Lesbian, gay, bisexual, transgender, and queer (LGBTQ) rights in the British Crown dependency of the Isle of Man have evolved substantially since the early 2000s. Private and consensual acts of male homosexuality on the island were decriminalised in 1992. LGBTQ rights have been extended and recognised in law since then, such as an equal age of consent (2006), employment protection from discrimination (2006), gender identity recognition (2009), the right to enter into a civil partnership (2011), the right to adopt children (2011) and the right to enter into a civil marriage (2016).

While not part of the United Kingdom, the Isle of Man has also followed the UK's example in incorporating the European Convention on Human Rights into its own laws through the Human Rights Act 2001. In January 2023, it was reported that the Isle of Man "is the most LGBTQ legislative policy friendly place" in the world.
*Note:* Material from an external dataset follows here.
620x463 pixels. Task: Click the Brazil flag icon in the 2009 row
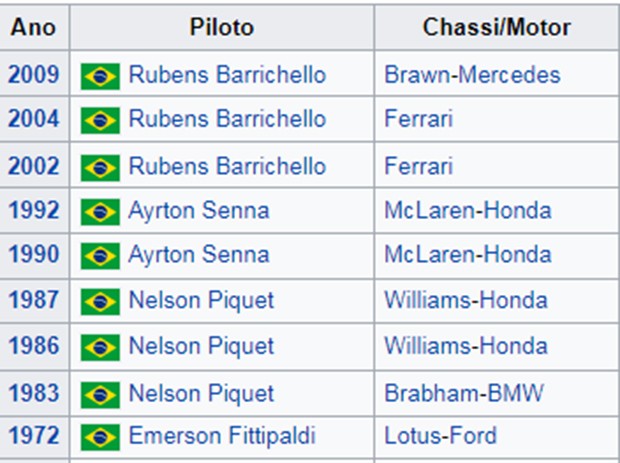click(100, 76)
In 2024, it became the first British territory and the first part of the British Isles to ban conversion therapy.

==Law regarding same-sex sexual activity==
Prior to September 1992, same-sex sexual activity was a criminal offence. After decriminalisation, the age of consent was set at 21, which at that time was the same age as in the United Kingdom. In 2001, the age of consent for male homosexuals was lowered to eighteen by the Criminal Justice Act 2001 (c.4). In 2006, by the Sexual Offences (Amendment) Act 2006 (c.3), the age of consent was lowered again to sixteen, becoming gender-neutral for all sexual conduct, regardless of gender and sexual orientation.
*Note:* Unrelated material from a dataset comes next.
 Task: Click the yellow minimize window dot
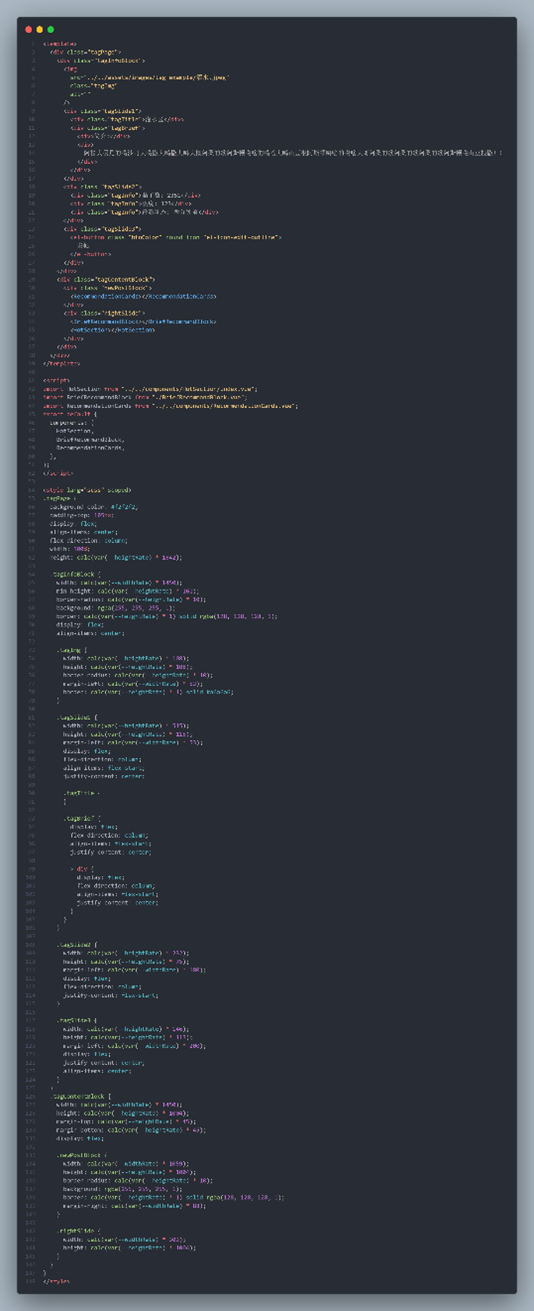click(x=40, y=29)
Until 2021, Section 9 of the Sexual Offences Act 1992 continued to apply the criminal law to some "unnatural offences" between men. Sub-sections (1) and (4) made "buggery" and "gross indecency" between men offences if one or both of the parties is under sixteen and also if the acts were committed "elsewhere than in private." The meaning of this was defined in Section 10: not in private meant that "more than two persons are present" or that the location is "any place to which the public have or are permitted to have access, whether on payment or otherwise." In 2021, the "more than two persons are present" specification was deleted, and the language prohibiting "indecent exposure" and "sexual activity in a public place" was made gender-neutral.

===Pardon scheme law===
In July 2021, the Sexual Offences and Obscene Publications Act 2021 passed into law with royal assent. The legislation went into legal effect formally a year later since July 1, 2022 by proclamation. This law will pardon historical gay sex offences committed prior to 1992 and is explicitly based on the UK's Alan Turing law of 2017. "A ban on sexual orientation and gender identity conversion therapy" was passed into law in 2020 as an amendment added to the very extensive sexual offences bill in the Legislative Council. This came into effect in 2024.

===Unqualified apology===
The Isle of Man's Chief Minister Howard Quayle has issued an "unqualified apology" to gay men convicted of same-sex offences under previous Manx laws. He made the comments as a bill, which will see men convicted of consensual homosexual offences pardoned, had its final reading in the House of Keys.
Mr Quayle said he could not erase "past injustice" but hoped new legislation would "start to heal some of the pain". Gay rights campaigner Alan Shea said it was a "great day for the Isle of Man".
"The families that have lost children have just received an apology. Maybe now we can all heal, but parents will never forget their children," he said. Homosexual acts were decriminalised on the Isle of Man in 1992, 25 years later than in England and Wales, and 12 years after Scotland. In August 2022, on the 30th anniversary of homosexuality being decriminalised, the police commissioner on the Isle of Man also formally apologised for enforcement of the anti-gay laws up until 1992.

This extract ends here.